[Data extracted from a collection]

Segment Open

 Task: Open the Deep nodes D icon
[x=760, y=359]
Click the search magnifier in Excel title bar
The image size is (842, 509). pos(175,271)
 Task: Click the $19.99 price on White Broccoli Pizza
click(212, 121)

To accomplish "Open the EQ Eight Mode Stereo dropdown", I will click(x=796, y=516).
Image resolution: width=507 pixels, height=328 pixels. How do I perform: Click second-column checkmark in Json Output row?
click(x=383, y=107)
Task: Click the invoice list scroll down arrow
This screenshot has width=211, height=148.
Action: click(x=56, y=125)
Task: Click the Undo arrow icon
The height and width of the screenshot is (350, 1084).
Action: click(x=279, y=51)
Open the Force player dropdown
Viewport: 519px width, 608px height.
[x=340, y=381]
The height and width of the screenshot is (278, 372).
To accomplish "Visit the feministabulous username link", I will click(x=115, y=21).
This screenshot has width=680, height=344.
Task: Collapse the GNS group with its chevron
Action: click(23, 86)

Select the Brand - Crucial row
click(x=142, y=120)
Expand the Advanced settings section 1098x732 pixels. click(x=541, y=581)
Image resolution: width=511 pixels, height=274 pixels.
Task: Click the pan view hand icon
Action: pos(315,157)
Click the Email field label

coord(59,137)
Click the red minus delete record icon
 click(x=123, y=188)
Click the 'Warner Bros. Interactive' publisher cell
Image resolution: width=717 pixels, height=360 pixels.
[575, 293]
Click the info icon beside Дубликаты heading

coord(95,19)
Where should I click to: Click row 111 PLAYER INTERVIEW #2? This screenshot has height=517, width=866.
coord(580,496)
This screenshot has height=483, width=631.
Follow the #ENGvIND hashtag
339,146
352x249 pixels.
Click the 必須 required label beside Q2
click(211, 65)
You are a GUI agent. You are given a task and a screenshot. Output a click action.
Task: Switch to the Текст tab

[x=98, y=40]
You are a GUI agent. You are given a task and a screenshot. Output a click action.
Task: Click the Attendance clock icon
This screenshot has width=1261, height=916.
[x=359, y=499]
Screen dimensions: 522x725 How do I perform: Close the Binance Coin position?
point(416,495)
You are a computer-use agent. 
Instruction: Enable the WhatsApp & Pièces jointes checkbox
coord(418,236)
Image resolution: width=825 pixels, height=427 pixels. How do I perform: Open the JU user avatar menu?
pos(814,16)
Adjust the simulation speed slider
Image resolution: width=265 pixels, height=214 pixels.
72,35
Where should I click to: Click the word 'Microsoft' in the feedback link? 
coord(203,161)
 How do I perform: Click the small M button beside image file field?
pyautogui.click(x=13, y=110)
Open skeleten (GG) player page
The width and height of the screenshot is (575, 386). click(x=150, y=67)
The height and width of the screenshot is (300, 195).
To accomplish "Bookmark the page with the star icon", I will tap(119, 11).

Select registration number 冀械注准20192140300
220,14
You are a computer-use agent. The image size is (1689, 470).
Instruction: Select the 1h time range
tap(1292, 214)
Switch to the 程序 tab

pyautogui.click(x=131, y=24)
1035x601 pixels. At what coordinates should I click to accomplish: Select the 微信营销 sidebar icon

Segment Closed

What to work on |
The lines of the data, from the first through the one containing "Task: Click the Undo arrow icon", are to be transcribed exactly.

Answer below |
 Task: Open the Deep nodes D icon
[x=760, y=359]
Click the search magnifier in Excel title bar
The image size is (842, 509). pos(175,271)
 Task: Click the $19.99 price on White Broccoli Pizza
click(212, 121)

To accomplish "Open the EQ Eight Mode Stereo dropdown", I will click(x=796, y=516).
Image resolution: width=507 pixels, height=328 pixels. How do I perform: Click second-column checkmark in Json Output row?
click(x=383, y=107)
Task: Click the invoice list scroll down arrow
This screenshot has width=211, height=148.
Action: click(x=56, y=125)
Task: Click the Undo arrow icon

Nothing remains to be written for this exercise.